Geoffrey Rockwell elected WHA president

We are pleased to announce that Geoffrey Rockwell, Director of the Kule Institute for Advanced Study of the University of Alberta was unanimously elected the next President of the Western Humanities Alliance, effective January 1, 2019.

16 November 2018

The Western Humanities Alliance (WHA) was originally founded in 1982 by Murray Krieger, Ian Watt and Hayden White as a West of the Rockies English Institute. It was meant to be an alliance of Humanities Institutes and Centers, "a forum for interdisciplinary exchange in the human sciences." The founders' purpose was to provide an opportunity for scholars in the American West to share their interests unrestricted by fields of specialization and free from the pressures of professional conventions. At a time when interdisciplinary work was just emerging, scholars gathered at the yearly meetings to find a space in which to discuss issues at the confluence of literature, philosophy and history. The annual meeting was intended to be at once scholarly and convivial, allowing speakers time to dilate on their work and on related questions in the humanities and social sciences.
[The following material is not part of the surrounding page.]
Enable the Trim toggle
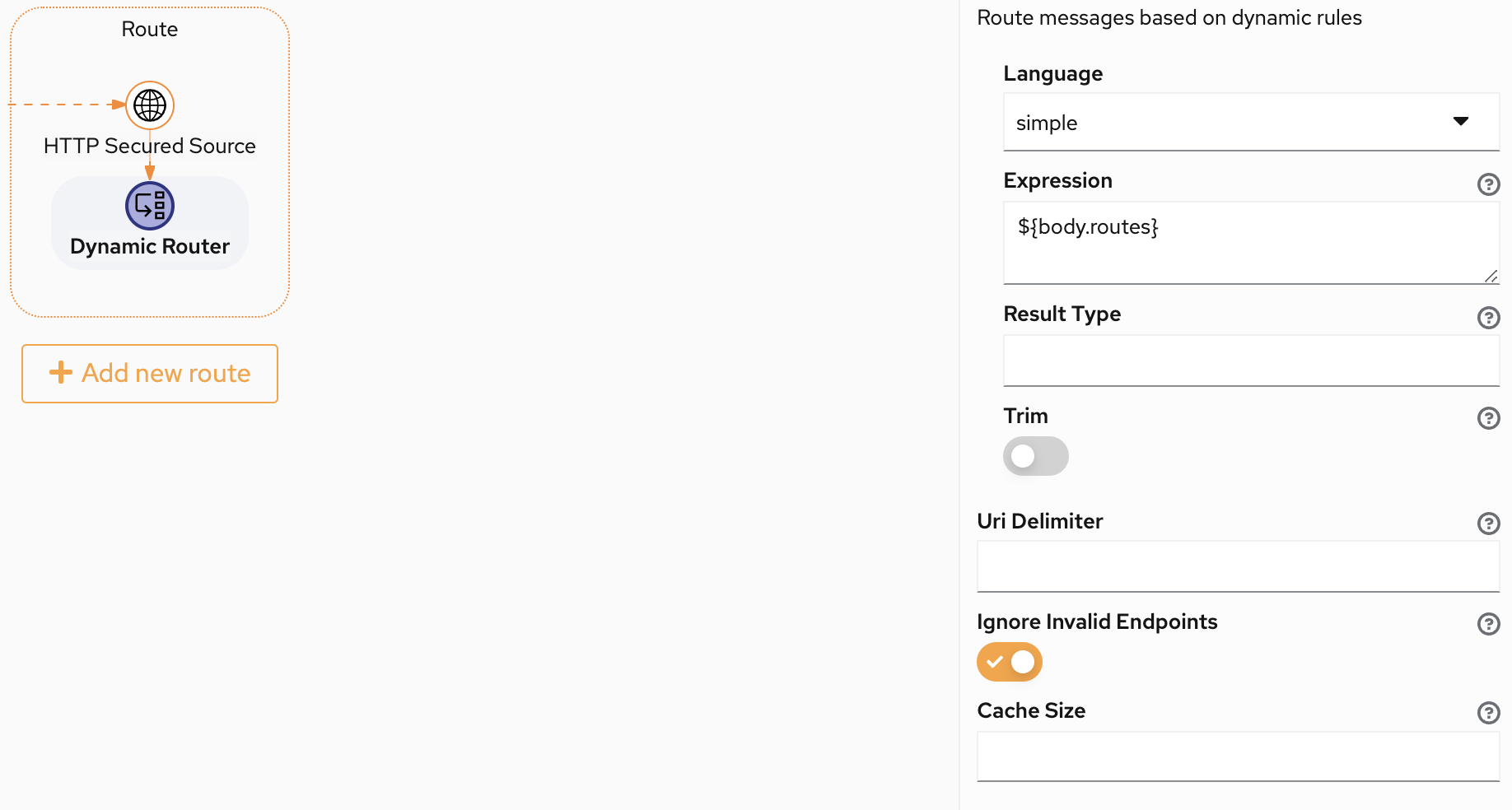1512x810 pixels. click(x=1035, y=456)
Expanding its membership to include universities outside of California and adopting a larger conference format, the organization was renamed as the Western Humanities Conference in 1988 and as the Western Humanities Alliance in 1999. After a very brief hiatus in the early 2000s, the WHA re-emerged under the stewardship of Reginald McGinnis, who served as President from 2006-2014. McGinnis stabilized the organization during the post-financial crisis years and worked with the various constituents to streamline its organizational structures. From 2014-2018, Catherine Liu served as President and oversaw the WHA's expansion of disciplinary into Television and Film and Media studies.

Over the past two decades, annual meetings have been held in Arizona, California, Colorado, Oregon, Utah and Washington as well as in the Western Canadian provinces of Alberta and British Columbia. Most recently, the Calgary Institute for the Humanities hosted WHA's annual conference on "Spectral Cities" at the Calgary Public Library on November 2-3, 2018. Since 2005, WHA's annual conference proceedings have been anthologized by Western Humanities Review published by the University of Utah English Department.

Rockwell's election marks the first time that a Canadian humanities institute assumes the WHA Presidency.